ELISA has frequently been used during the last few years for detection of proteins. ELISA employs the same principles as the radioimmunoassay, however, in stead of a radioactive label an enzyme label is used. Systems of ELISA to be used are e.g. the competitive ELISA, the sandwich ELISA and the double sandwich ELISA. All these systems require at least one very pure component and since very specific antibodies are more easily obtainable in quantity than the antigen itself, we developed the sandwich ELISA for detecting enterotoxin (Notermans et al., 1978). For this, polystyrene tubes are coated with S. aureus enterotoxin antibodies. Following incubation with the toxin, the bound toxin is measured using S. aureus enterotoxin antibodies conjugated with horse radish peroxidase. The amount of bound enzyme is determined spectrophotometrically using a specific substrate for this enzyme.

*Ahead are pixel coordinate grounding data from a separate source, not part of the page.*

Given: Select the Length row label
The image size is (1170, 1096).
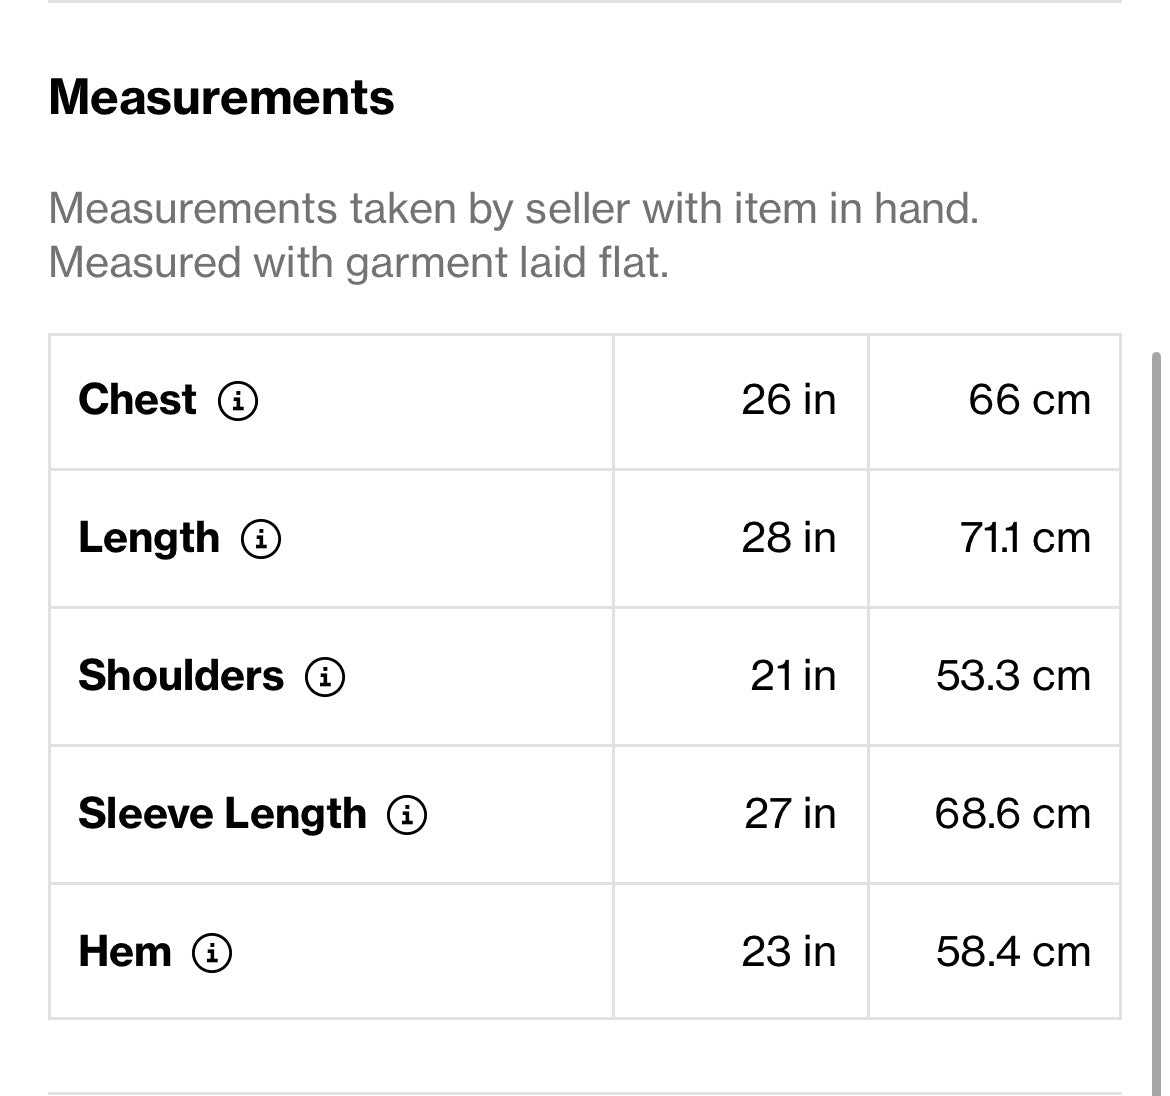Looking at the screenshot, I should click(149, 539).
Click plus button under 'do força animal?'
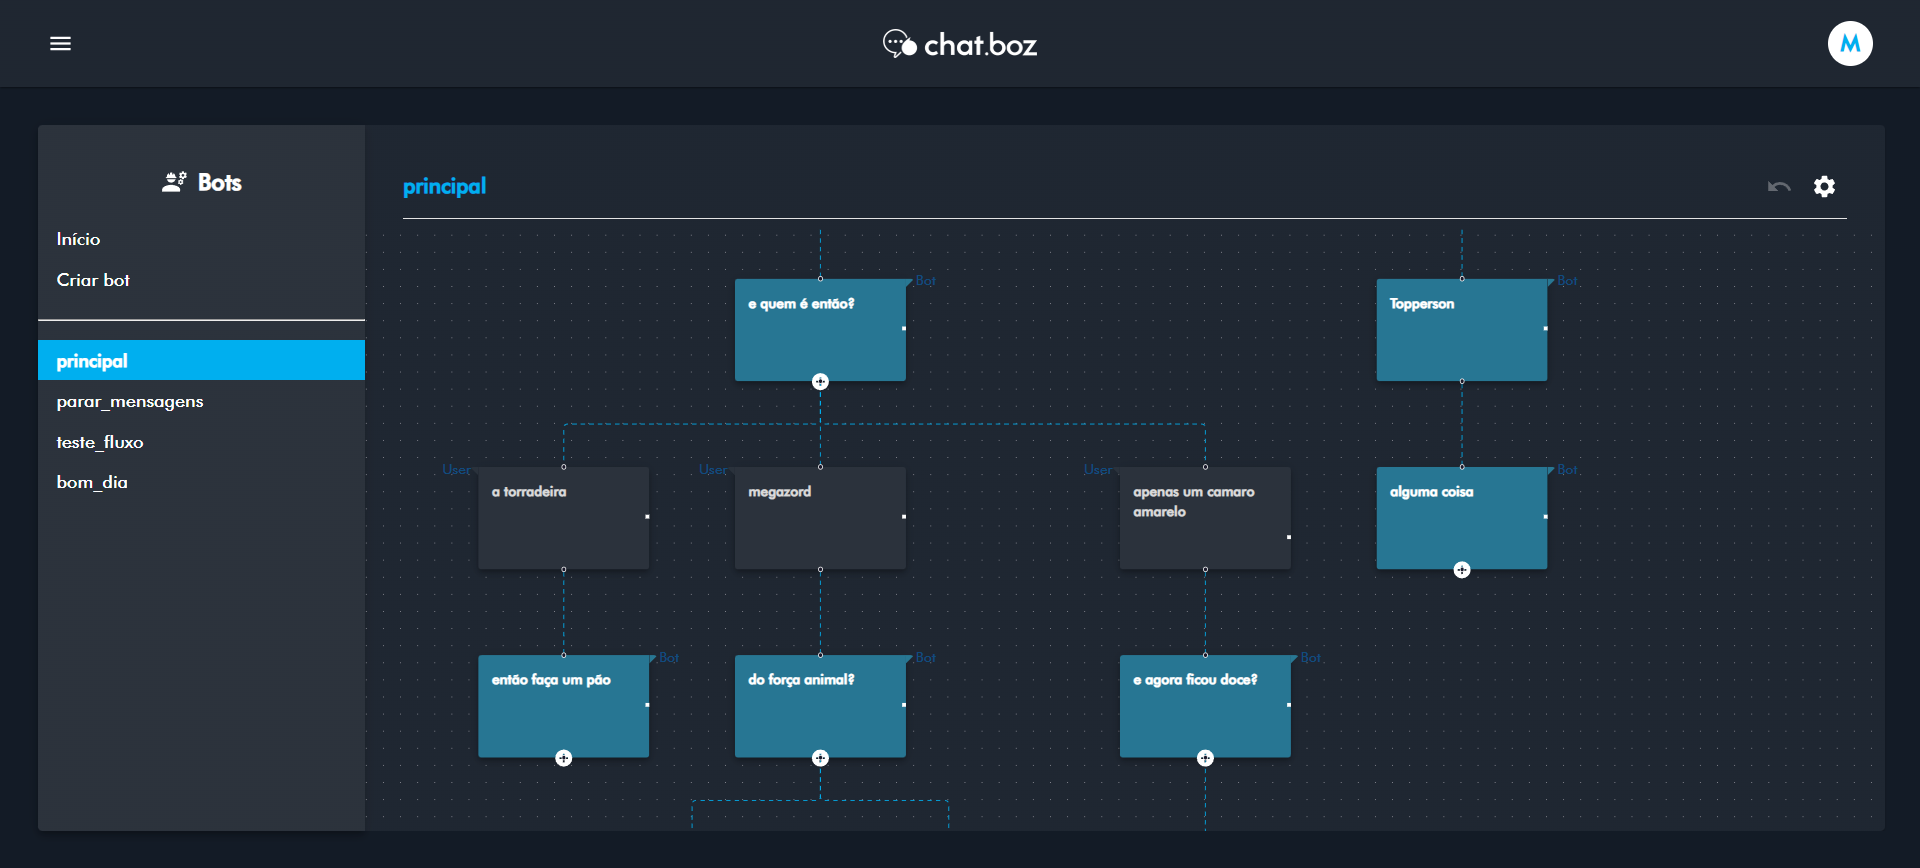 pyautogui.click(x=820, y=758)
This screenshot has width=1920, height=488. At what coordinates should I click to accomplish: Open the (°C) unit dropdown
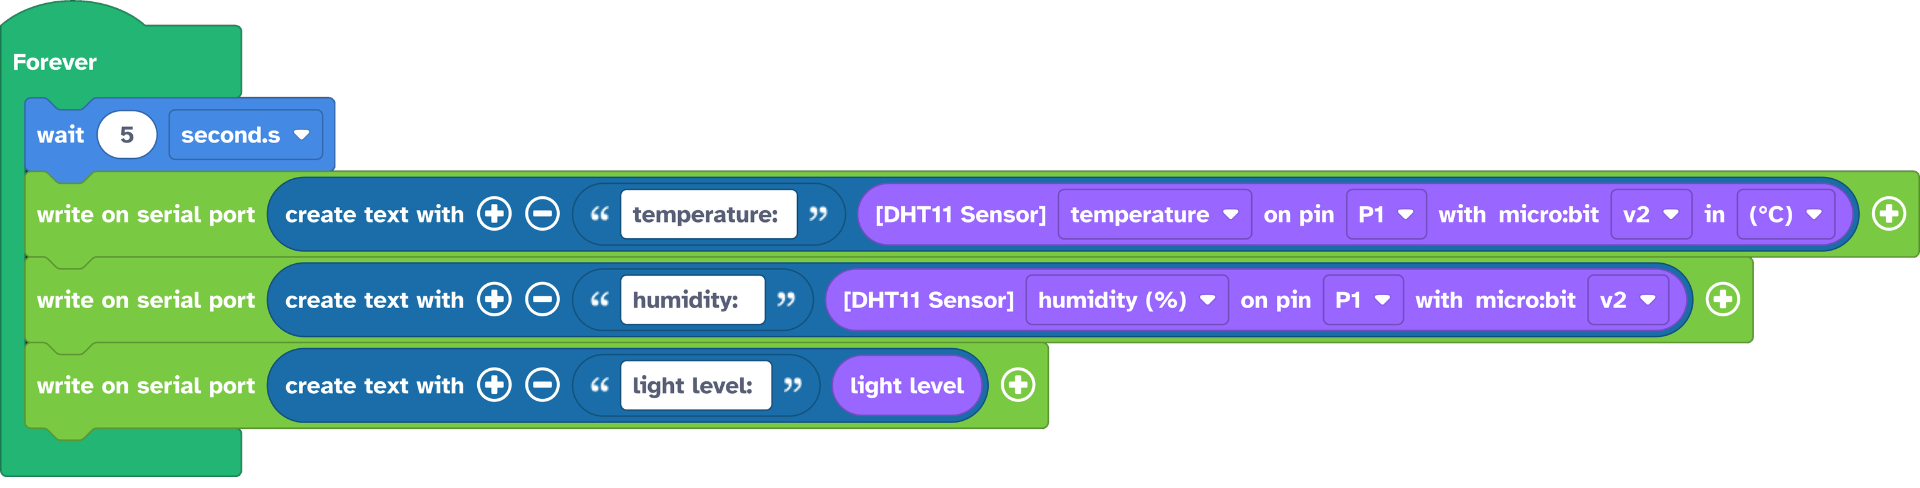[x=1785, y=214]
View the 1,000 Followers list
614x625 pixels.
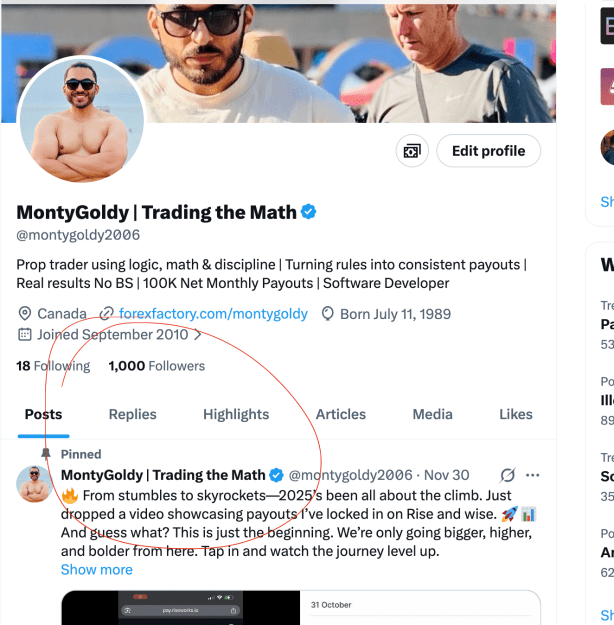(157, 366)
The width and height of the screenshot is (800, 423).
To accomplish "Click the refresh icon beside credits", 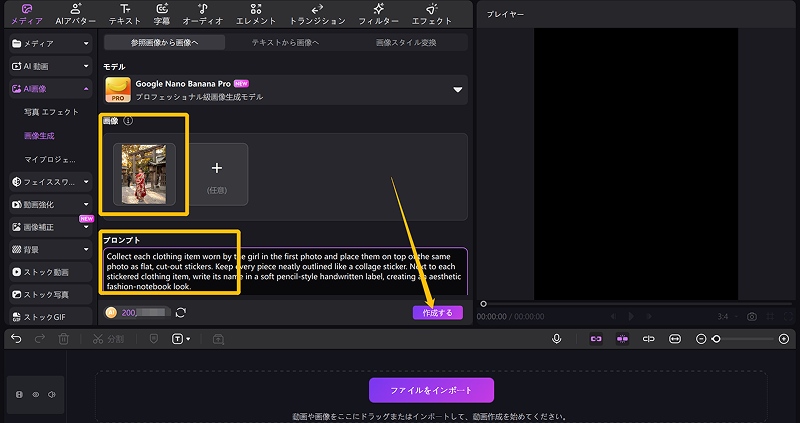I will coord(181,313).
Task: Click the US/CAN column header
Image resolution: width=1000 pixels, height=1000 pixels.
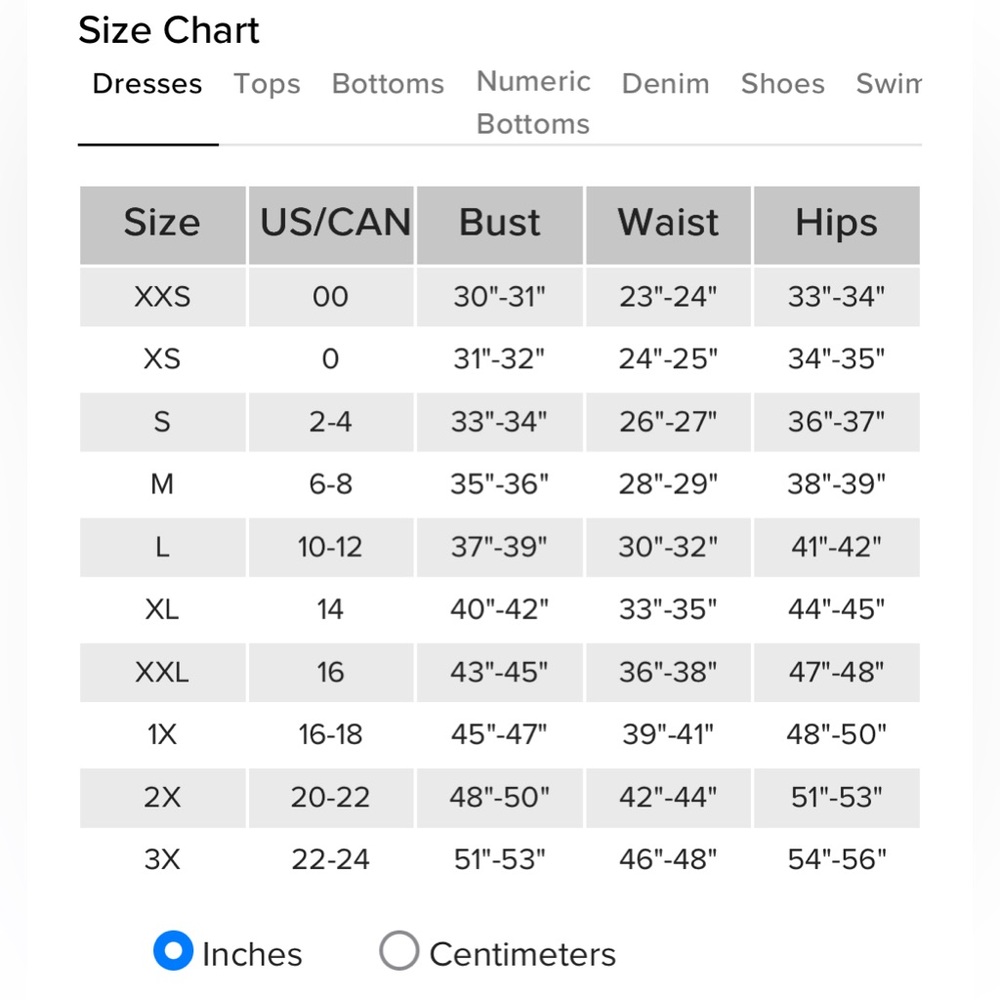Action: (331, 224)
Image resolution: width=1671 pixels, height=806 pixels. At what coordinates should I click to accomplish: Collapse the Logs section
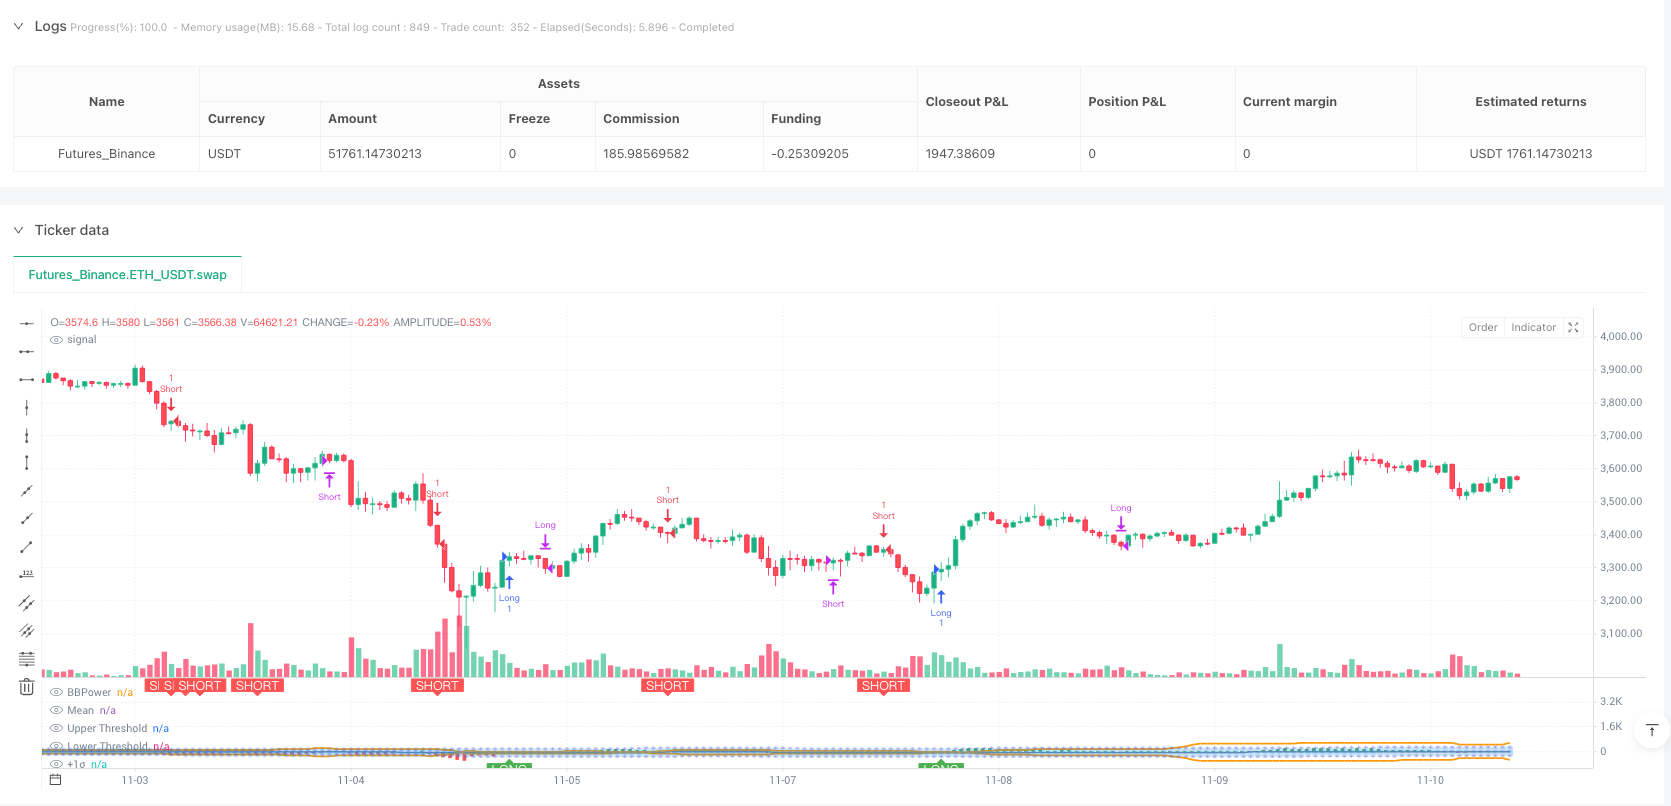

Using this system Protein A, produced by S. aureus, may cause a high cross-reactivity due to its binding to the FC fragments of the IgG antibodies. Interference by Protein A is completely eliminated by using the F(ab')2 fragment of lgG. Furthermore, it is necessary to remove nonspecific components of the F(ab')2 by affinity chromatography.
ELISA experiments in which this purified F(ab')2 was used resulted in a highly specific detection of enterotoxin both in culture filtrates and in foods (Koper, Hagenaars and Notermans, 1979).